Toujours est il que lorsque Shell a décidé de se débarrasser, il y a maintenant environ quatre ans, de trois sites de raffinage implantés en France, elle a laissé tomber dans l’escarcelle de Petroplus le site de Petit Couronne, alors même que la politique de croissance externe menée par ce groupe domicilié en Suisse, dans le paradis fiscal du canton de Zoug, et aidée par des fonds américains pilotés depuis le Texas et, surtout, le Delaware, fragilisait dangereusement tout l’édifice construit autour du métier du raffinage.
Devant la flambée des prix du pétrole et la récession économique des années 2008 et 2009, Petroplus a vu son modèle de développement (croissance marchés internationaux) se fissurer, conduisant à la première fermeture (celle du site anglais de Teesside) et, en bout de course, aux problèmes que nous rencontrons aujourd’hui.

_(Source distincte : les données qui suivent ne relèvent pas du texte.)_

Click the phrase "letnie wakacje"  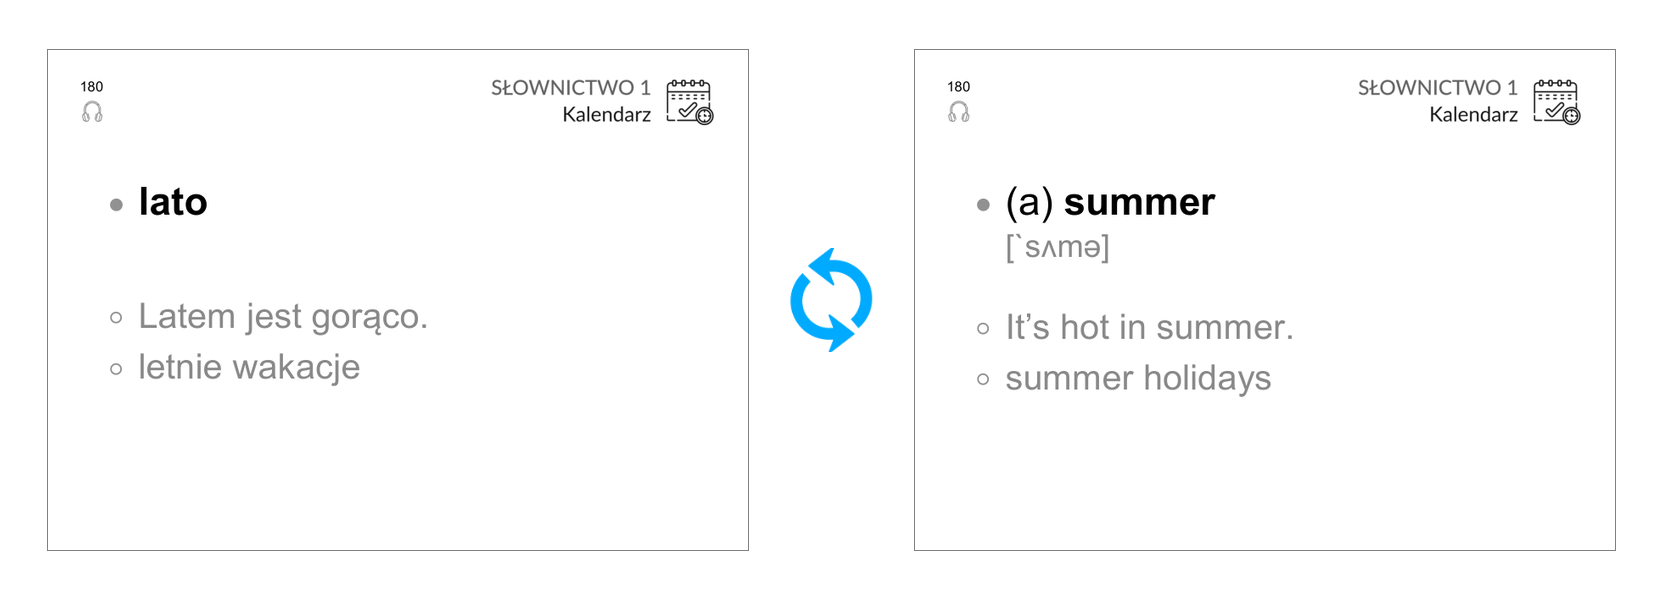pos(249,367)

Et qui vont mettre un terme à l’activité de raffinage sur l’installation de Reichstett, en Alsace, et risque de provoquer le démantèlement de la raffinerie suisse de Cressier, dans le canton de Neuchâtel. Petroplus France SAS a été placée, depuis peu, sous observation et en procédure de redressement judiciaire. L’aventure boursière de Shell, confortée par la cession de ses raffineries françaises, se porte bien.

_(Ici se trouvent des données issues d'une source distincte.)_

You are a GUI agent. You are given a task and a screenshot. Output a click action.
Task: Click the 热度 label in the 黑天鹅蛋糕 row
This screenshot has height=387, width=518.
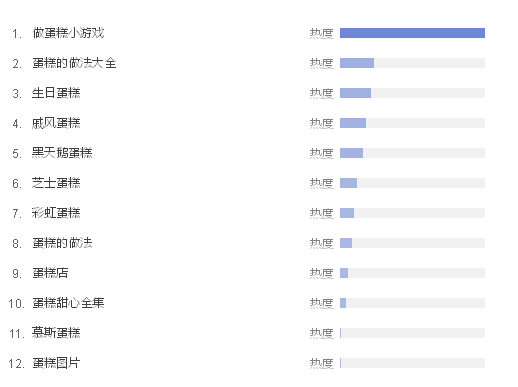(321, 153)
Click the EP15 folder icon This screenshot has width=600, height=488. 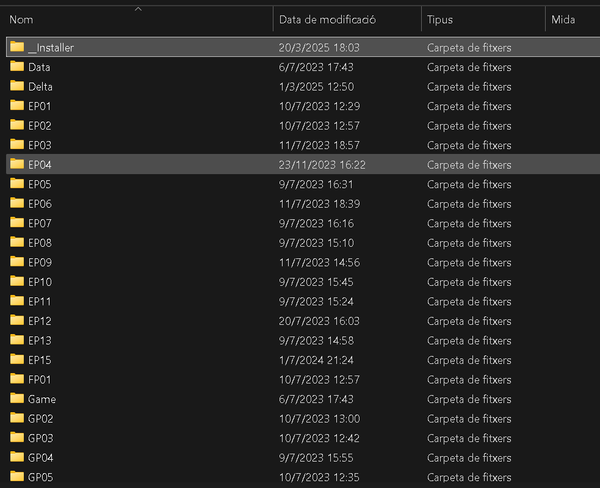17,359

Celle de Petroplus, beaucoup moins puisque la baisse du cours de l’action est telle que l’entreprise est devenue parfaitement « opéable » avec tout ce que cela signifie pour les éventuels vautours qui viendraient se repaître de l’entreprise en difficulté. Nul doute que nous ajouterions le coût social de licenciements en masse, de ruptures de contrats de sous traitance et de suppressions d’emplois en cascade, au véritable désastre industriel que constituerait, pour l’ensemble de la vallée de la Seine comme pour l’activité du Port du Havre, la fermeture ou la désaffectation du site de Petit Couronne.
Il est, à mon avis, de la pleine responsabilité de l’Etat, et notamment du Ministère de l’Industrie, du Fonds Stratégique d’Investissements, de maintenir la cohérence industrielle de la Haute Normandie, qui s’est aussi construite sur le raffinage du pétrole et la production de produits dérivés de haute qualité aux multiples applications dans un grand nombre de secteurs d’activité.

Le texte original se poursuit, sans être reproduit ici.